Based on these results, clinicians can obtain estimates of the required bone graft volume by measuring the AA before maxillary sinus augmentation. For example, assuming that sinus augmentation without simultaneous implantation is intended at a height of 9 mm and the AA is 40°, the AV regression model is as follows: AV = −1.267 + 0.23 × VH + 0.007 × AA. Therefore, approximately 1.083 cc of bone graft material is required.

A previous study of 3D measurements predicted the required bone volume for sinus augmentation at heights of 15 and 20 mm in the maxillary molar area.4 The results indicated that 4.02 ± 1.44 and 6.19 ± 1.77 cm3 of bone grafting material was needed at heights of 15 and 20 mm, respectively. In another study, a bone volume of 1.7 ± 0.9 cm3 was required for sinus augmentation with a height of 12 mm, and there was a correlation between the height of bone grafting and the amount of bone grafting.6 Another analysis showed that the bone volume required for a 13.4 mm high sinus augmentation was 2.61 ± 0.69 cm3 (1.38–4.1 cm3) for the right maxillary sinus and 2.68 ± 0.81 cm3 (1.1–4.25 cm3) for the left maxillary sinus.15 A difference between these studies and our study is that the previous studies measured the volume of the entire sinus region below a certain height. In reality, sinus augmentation is performed close to a dome-shape; therefore, our results are more relevant to clinical practice. In addition, we also analyzed the influence of the maxillary sinus augmentation angle and implant placement on the bone graft volume, which has not been previously studied.
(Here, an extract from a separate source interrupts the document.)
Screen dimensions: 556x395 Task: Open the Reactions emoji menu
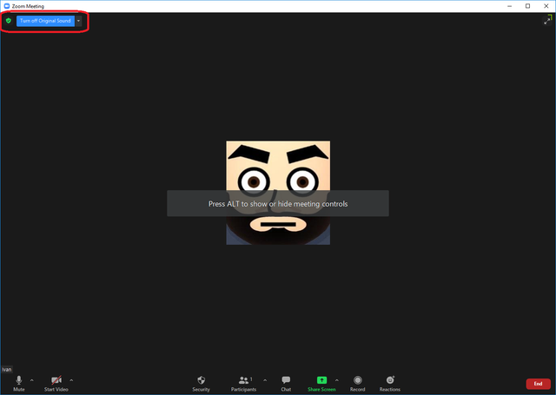(390, 380)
A limitation of this study is that the simulation model only included a single implant placement and thus the findings may not be readily applicable to patients who receive multiple implants. However, our results could serve as a reference to determine the amount of bone grafting when placing multiple implants.

This study confirmed that the AV was significantly influenced by the AA and VH. Using a predictive model generated using linear regression, clinicians can predict the amount of bone grafting required for maxillary sinus augmentation with or without simultaneous implantation.
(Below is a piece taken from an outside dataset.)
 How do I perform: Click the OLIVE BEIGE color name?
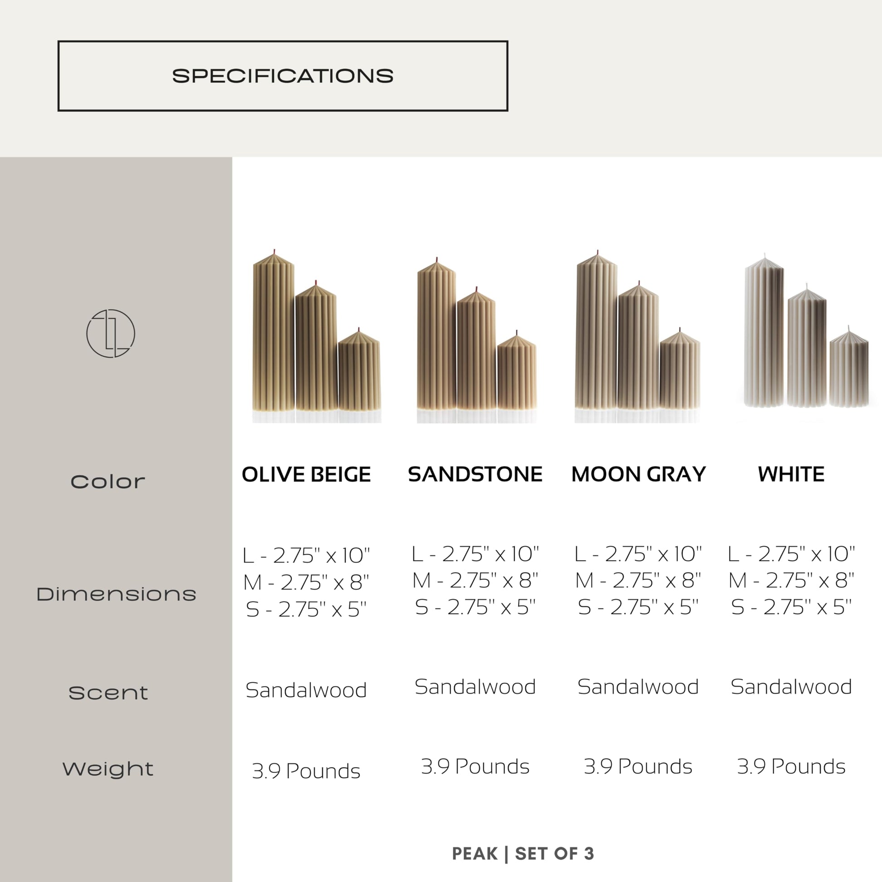pos(306,474)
Declaration of competing interest

The authors have no conflict of interest relevant to this article.

Acknowledgments

This research was supported by a grant of the Korea Health Technology R&D Project through the Korea Health Industry Development Institute (KHIDI), funded by the Ministry of Health & Welfare, Republic of Korea (grant number: HI23C0544).